AO (Awesome oscillator)
Last updated
Last updated
The Awesome oscillator (AO) – as it is named in one of the books by Bill Williams - is absolutely analogous to the MACD indicator. Like the MACD, it is a classic oscillator and gives the same reversal signals for the current movement. The only innovation that Bill Williams introduced into this indicator is that it is plotted not by closing prices, like the classic MACD, but by median prices.
When calculating the value of AO at a specific time interval, the parameter of the 34-period MA is subtracted from the 5-period moving average indicator. If the fast moving average is above the slow one, the AO value will be positive and the oscillator plots bars above the zero mark. The stronger the trend, and the more the moving average diverge, the longer the bars are drawn up (with an uptrend) or down (with a downtrend).
Unlike the MACD, Awesome oscillator does not have an additional moving average, and all indicator signals are based on the behavior of the histogram, the position of the bars relative to each other, and their crossing of the zero line.
Indicator signals to watch out for:
Zero line cross – When the AO crosses above the zero line, short-term momentum now rises faster than long-term momentum. This can provide a bullish buying opportunity. When the AO crosses below the zero line, short-term momentum now falls faster than long-term momentum. This can provide an opportunity for a bearish sell;
Twin peaks – this is a method that takes into account the differences between two peaks on the same side of the zero line. A bullish Twin peaks setup occurs when there are two peaks below the zero line. The second peak is higher than the first, followed by a green bar. A bearish Twin peaks setup occurs when there are two peaks above the zero line. The second peak is lower than the first, followed by a red bar;
Saucer – this setup is looking for faster changes in momentum. The Saucer method looks for changes in three consecutive bars on the same side of the zero line. The bullish Saucer setup occurs when the AO is above the zero line. This entails two consecutive red bars (the second bar is below the first) followed by a green bar. The bearish Saucer setup occurs when the AO is below the zero line.

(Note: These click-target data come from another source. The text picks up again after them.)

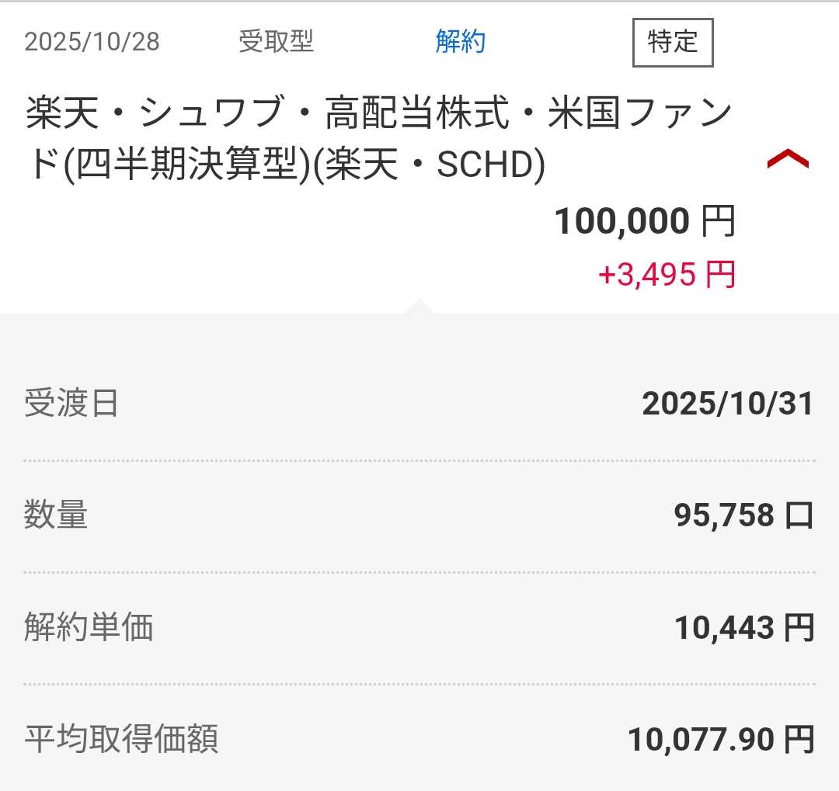Click the 95,758 口 quantity value
This screenshot has width=839, height=791.
tap(743, 515)
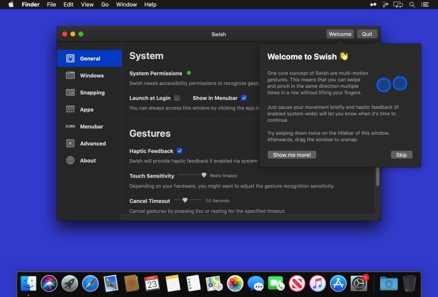Click the About info icon

70,160
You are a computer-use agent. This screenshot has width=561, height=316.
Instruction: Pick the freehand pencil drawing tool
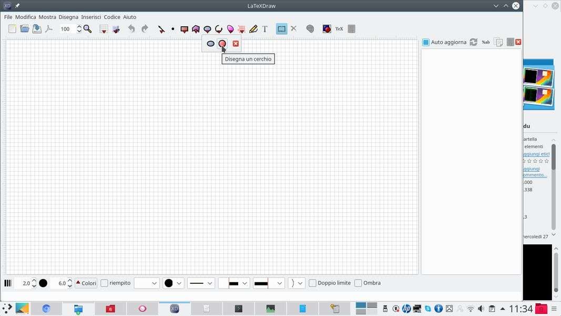click(x=253, y=29)
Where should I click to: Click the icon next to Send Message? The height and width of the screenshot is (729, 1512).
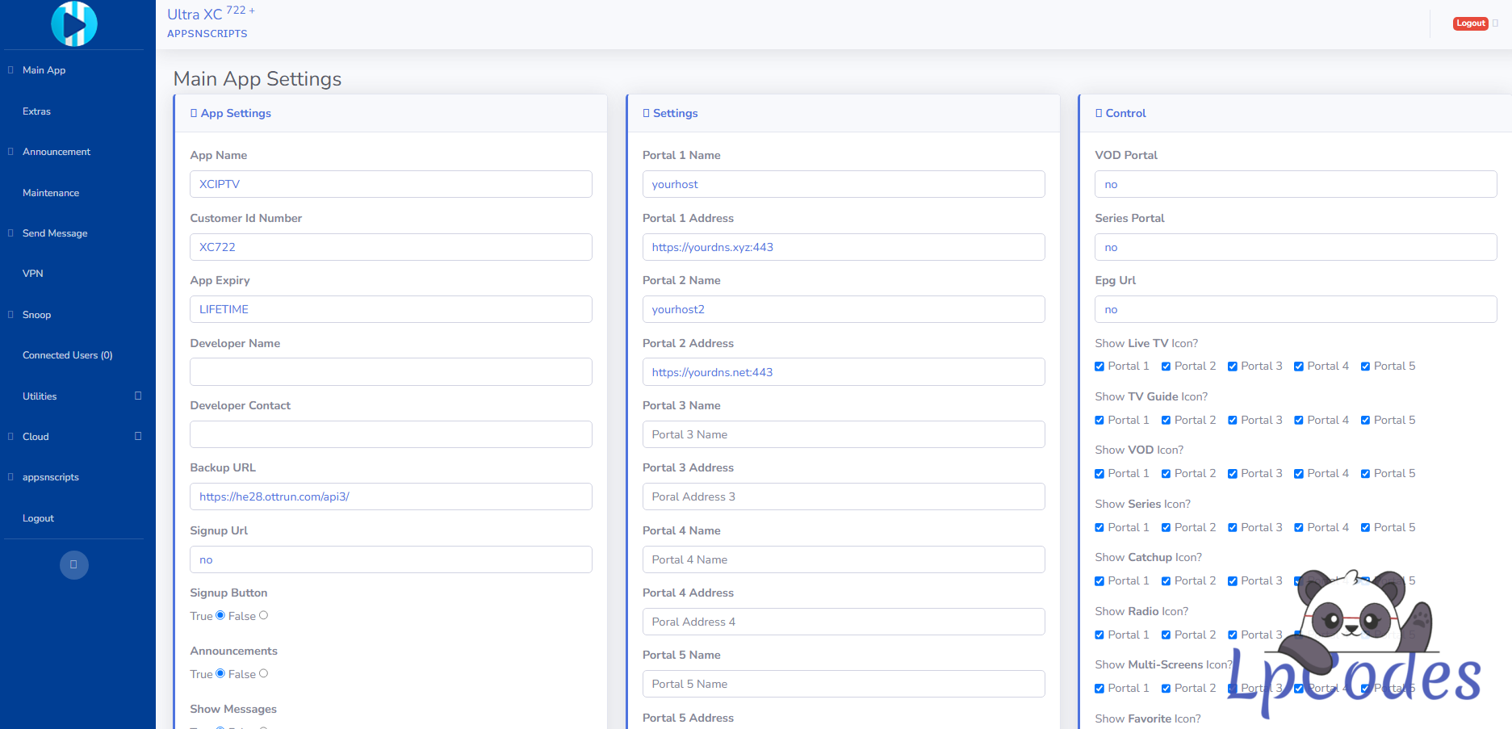point(10,233)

This entails two consecutive green bar (the second bar is higher than the first) followed by a red bar.
The main parameters concern the appearance of the histogram, the user can select the desired color and line thickness. The following colors are used by default:
Green - to indicate an increase in price, that is, an increase in acceleration;
Red - to indicate a decrease in price, that is, an increase in deceleration.